The ETL pipeline for Atoti Java SDK follows a structured process:
  • Extract: Data is retrieved from various sources such as files, databases, or external APIs.
  • Transform: Business logic, enrichment, and data cleaning are applied.
  • Load: Transformed data is inserted into Atoti’s datastore for fast analytical queries.
This pipeline supports real-time updates and ensures consistency across analytical views.

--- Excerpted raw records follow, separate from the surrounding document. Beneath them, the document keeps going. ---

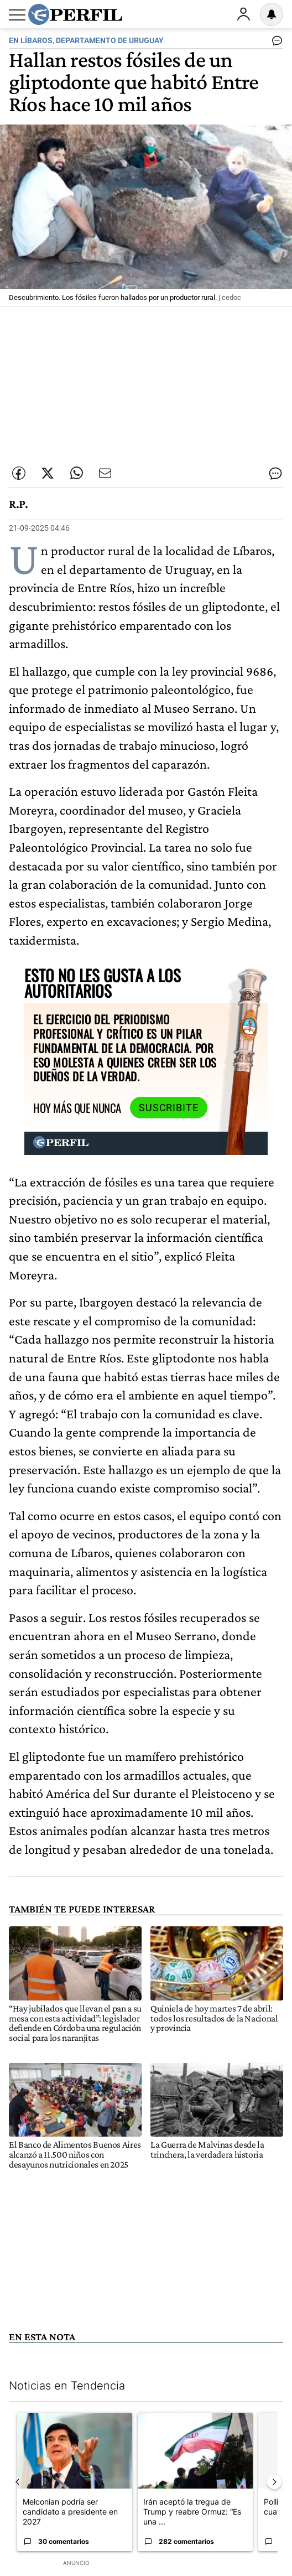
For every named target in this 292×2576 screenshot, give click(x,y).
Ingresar (243, 14)
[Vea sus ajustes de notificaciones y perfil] (271, 14)
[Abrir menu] (17, 15)
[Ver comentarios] (275, 43)
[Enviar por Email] (105, 473)
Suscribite (169, 1107)
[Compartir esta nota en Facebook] (19, 473)
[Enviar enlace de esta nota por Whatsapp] (76, 473)
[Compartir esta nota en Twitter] (48, 473)
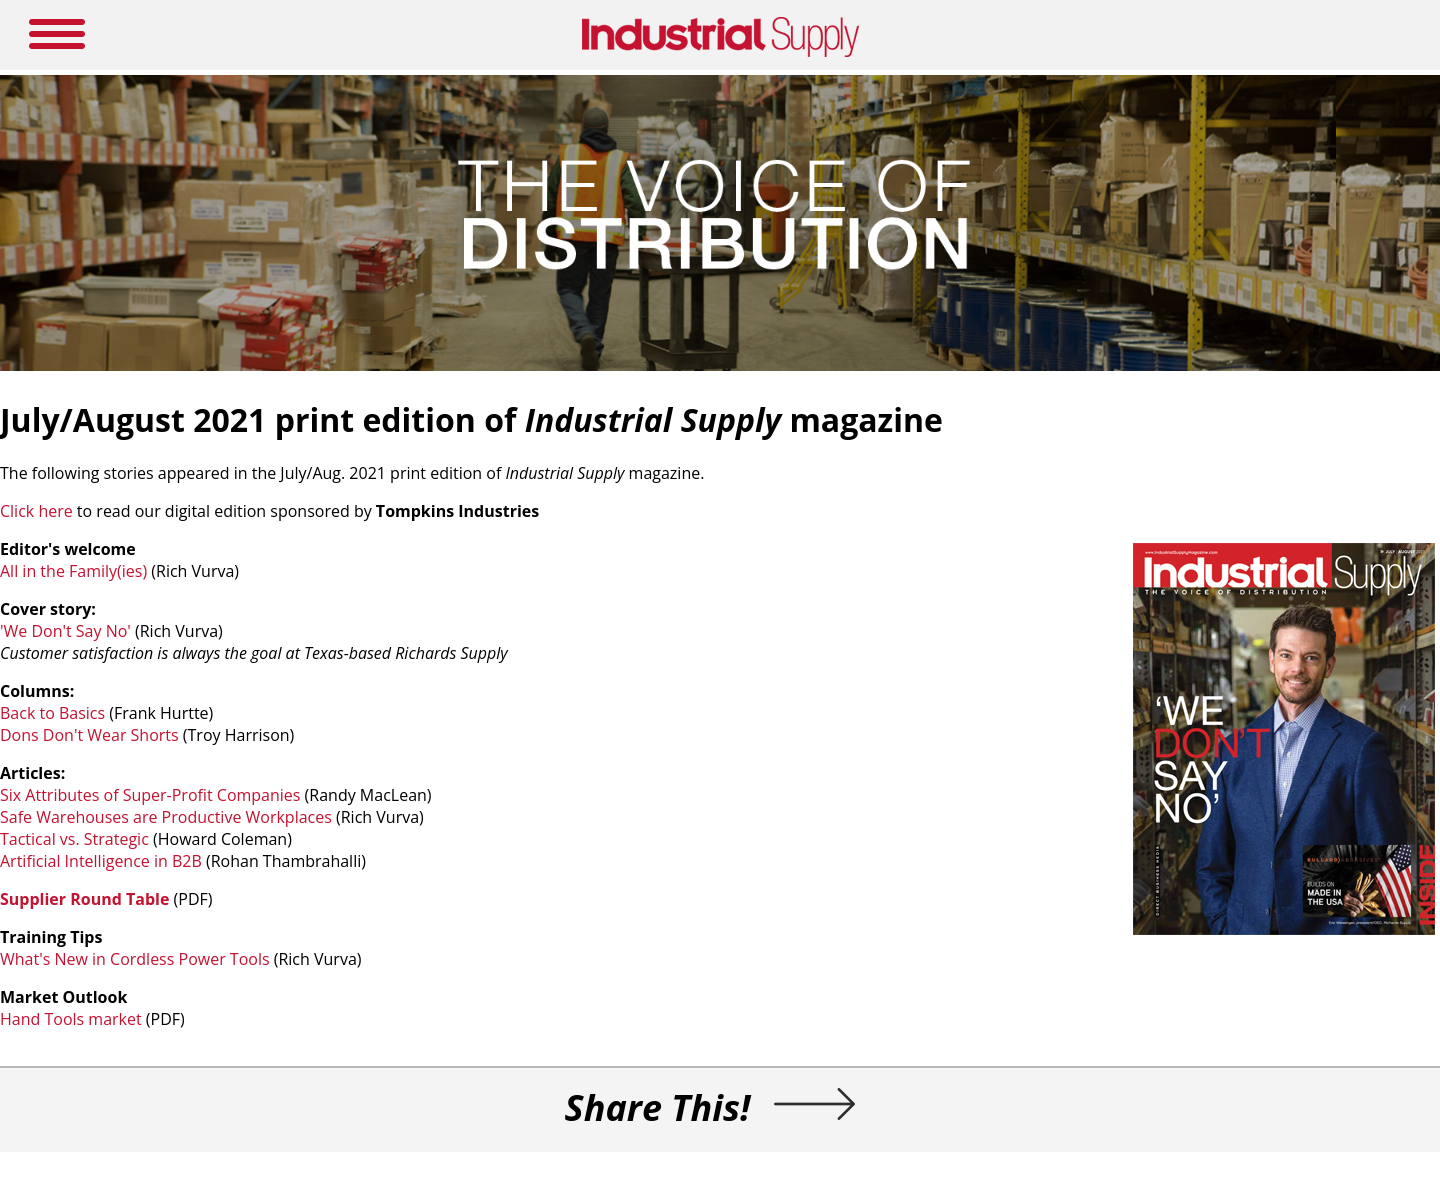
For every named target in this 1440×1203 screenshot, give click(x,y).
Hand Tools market (71, 1019)
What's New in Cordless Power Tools (135, 959)
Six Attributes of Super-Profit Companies (150, 795)
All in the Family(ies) (73, 571)
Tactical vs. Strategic (74, 839)
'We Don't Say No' (65, 631)
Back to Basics (52, 713)
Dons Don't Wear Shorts (89, 735)
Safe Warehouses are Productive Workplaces (166, 817)
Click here (36, 511)
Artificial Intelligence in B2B (101, 861)
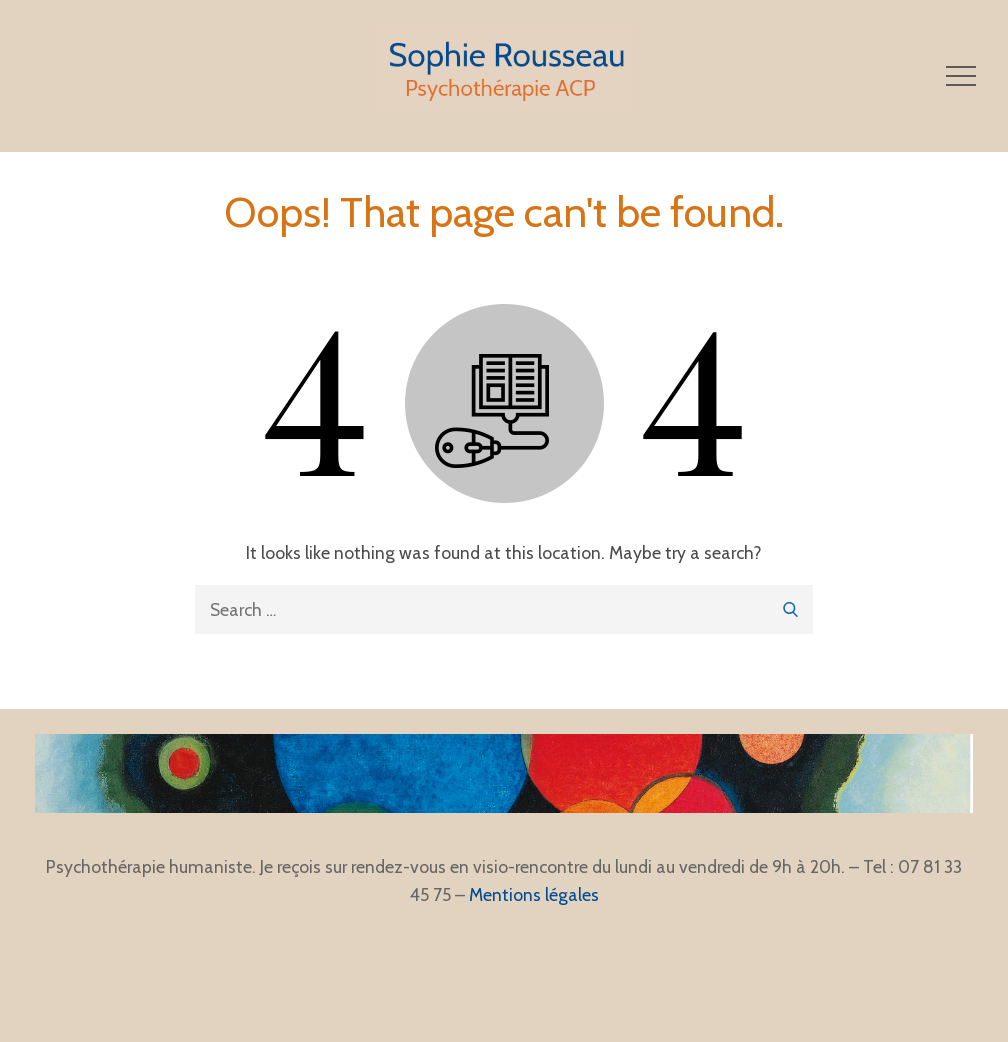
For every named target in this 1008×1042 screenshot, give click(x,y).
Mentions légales (534, 894)
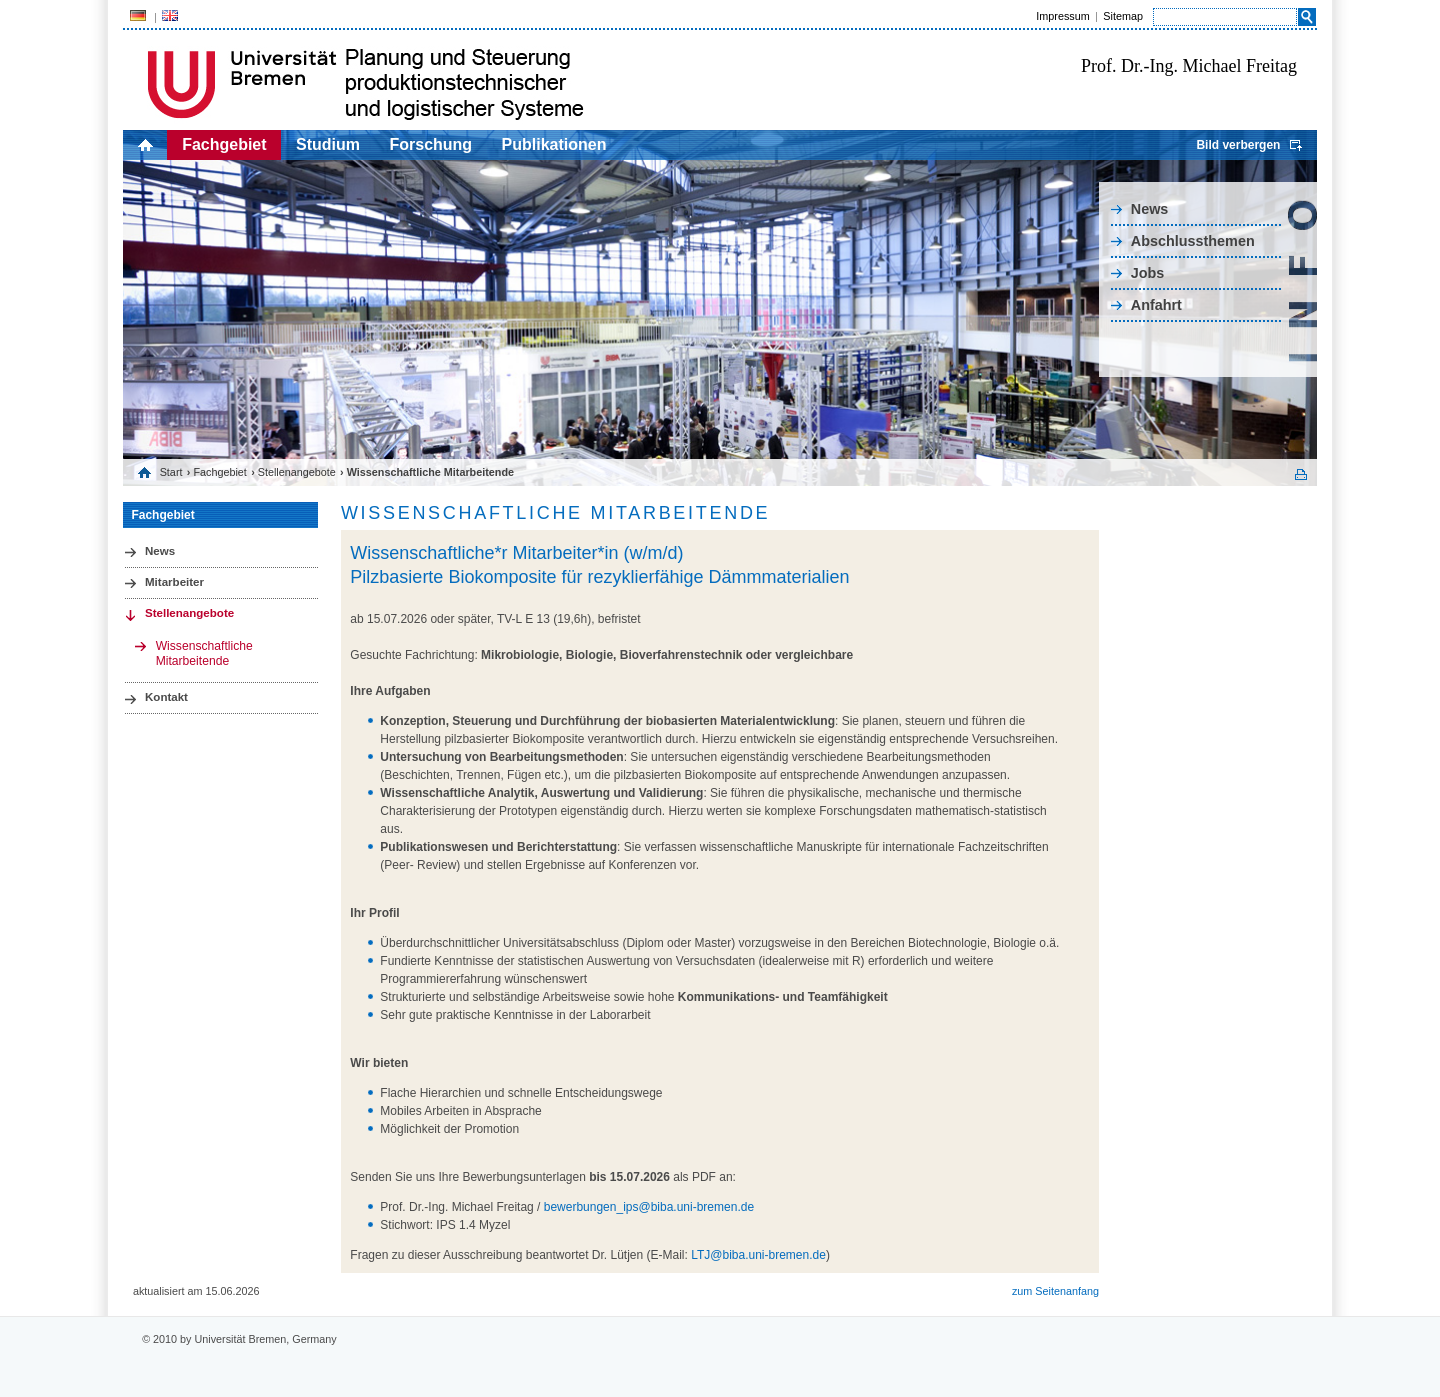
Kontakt (166, 697)
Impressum (1062, 16)
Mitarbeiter (174, 582)
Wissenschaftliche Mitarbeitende (204, 653)
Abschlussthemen (1193, 241)
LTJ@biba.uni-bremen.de (758, 1255)
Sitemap (1123, 16)
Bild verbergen (1238, 145)
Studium (328, 144)
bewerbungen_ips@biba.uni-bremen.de (649, 1207)
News (1150, 209)
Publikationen (554, 144)
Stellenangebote (297, 472)
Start (171, 472)
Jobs (1148, 273)
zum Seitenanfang (1055, 1291)
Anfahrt (1156, 305)
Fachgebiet (224, 144)
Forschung (430, 144)
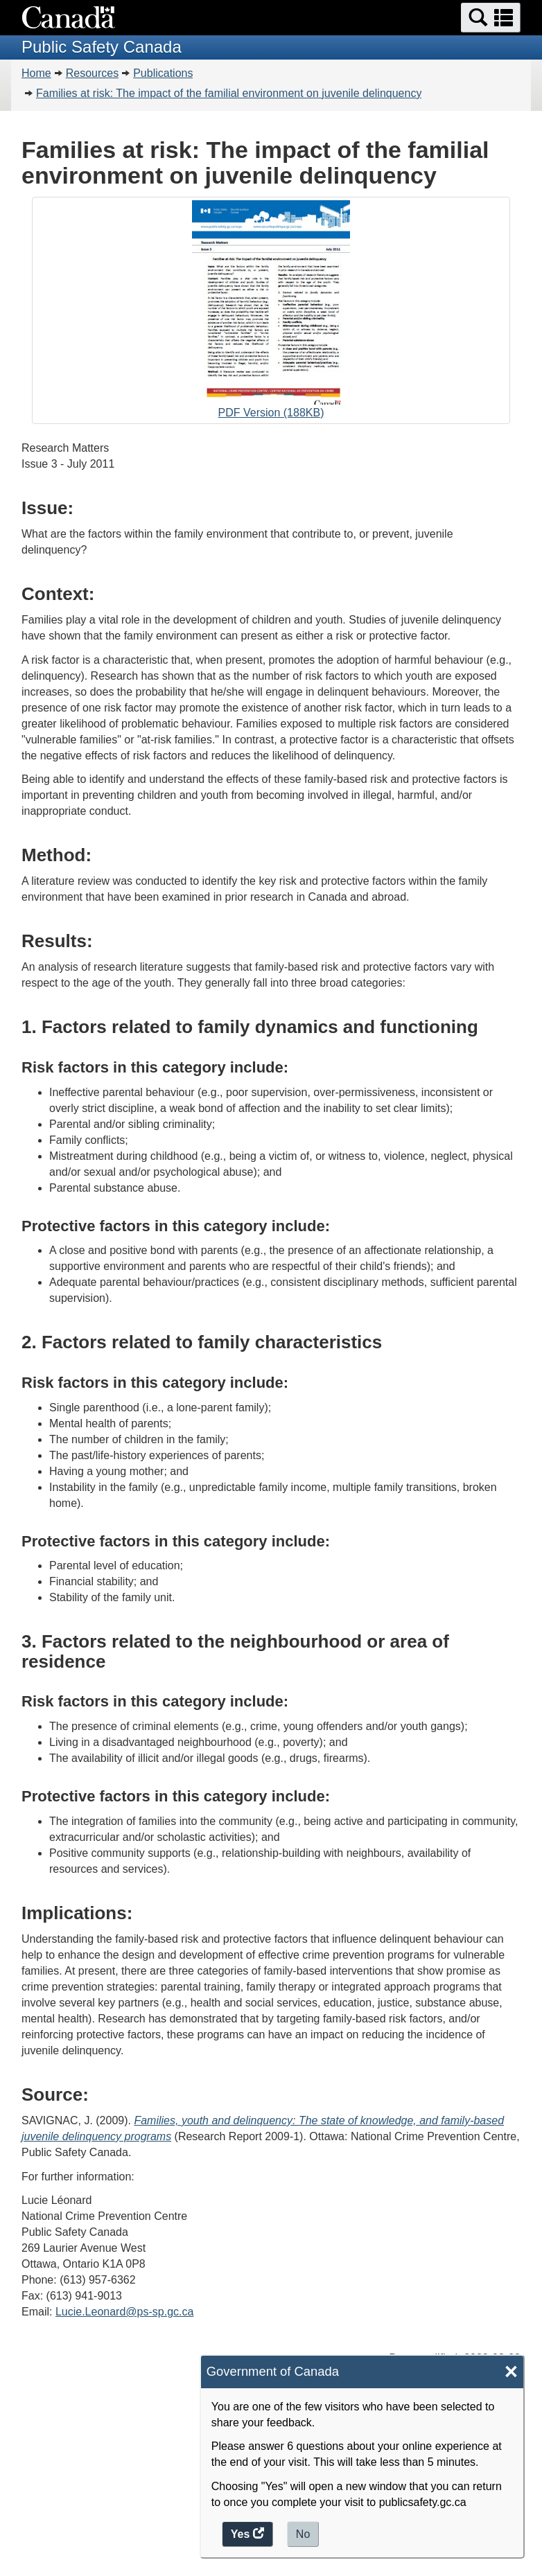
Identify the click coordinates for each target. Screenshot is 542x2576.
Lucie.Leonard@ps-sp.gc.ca (124, 2312)
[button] (491, 18)
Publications (163, 73)
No (303, 2534)
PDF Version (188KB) (271, 312)
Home (36, 73)
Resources (92, 73)
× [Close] (511, 2372)
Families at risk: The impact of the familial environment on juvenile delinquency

What is the extraction step?

Extraction involves retrieving data from external sources and converting it into an in-memory format suitable for loading into the datastore.

Supported source types

Atoti supports the following data sources:
  • CSV files: Parsed using Atoti’s built-in CSV parser.
  • Parquet files: Parsed using Atoti’s columnar data parser.
  • JDBC databases: Data is extracted using a JDBC driver and query.
  • Cloud storage: CSV and Parquet files can be extracted from:
    • Amazon S3
    • Microsoft Azure Blob Storage
    • Google Cloud Storage
The Cloud Source API provides a unified interface for accessing remote files, including authentication and access logic.

In-memory sources

Some sources can bypass the extraction step and interact directly with the transaction manager:
  • Message brokers (e.g. Kafka)
  • In-memory objects (e.g. Arrow table)
These sources are already structured and do not require parsing or transformation before loading.

Extraction components

Atoti models extraction using:
  • Topics: Represent a path to a specific collection of data (e.g., file, directory, or database query).
  • Sources: Manage how data is loaded; either as a one-time operation or as a continuous stream.
  • Channels: Route data from sources to specific stores in the datastore.
Datastore ETL components

What is the transformation step?

Transformation modifies or enriches data before it is loaded into the datastore. This ensures the data is clean, consistent, and ready for analysis.

Transformation mechanisms

Atoti provides two main mechanisms:
  • Tuple publishers: Manage how data is processed before loading. They can:
    • Filter records
    • Stream data in batches or row-by-row
    • Control transaction behavior
  • Column calculators: Modify or enrich data during ingestion.
    Built-in calculators include:
    • Constant value insertion
    • Line index tracking
    • File metadata (e.g., file name, path)
    • Empty value insertion
Custom calculators are built to answer specific needs. For example, using a numerical date to extract a written month: 12/12/29 becomes December. These tools help annotate data with useful metadata or generate unique identifiers. Find out how to work with tuple publishers and column calculators with Atoti Java SDK. For the Atoti Python SDK, data extraction and transformation are performed using Python tools.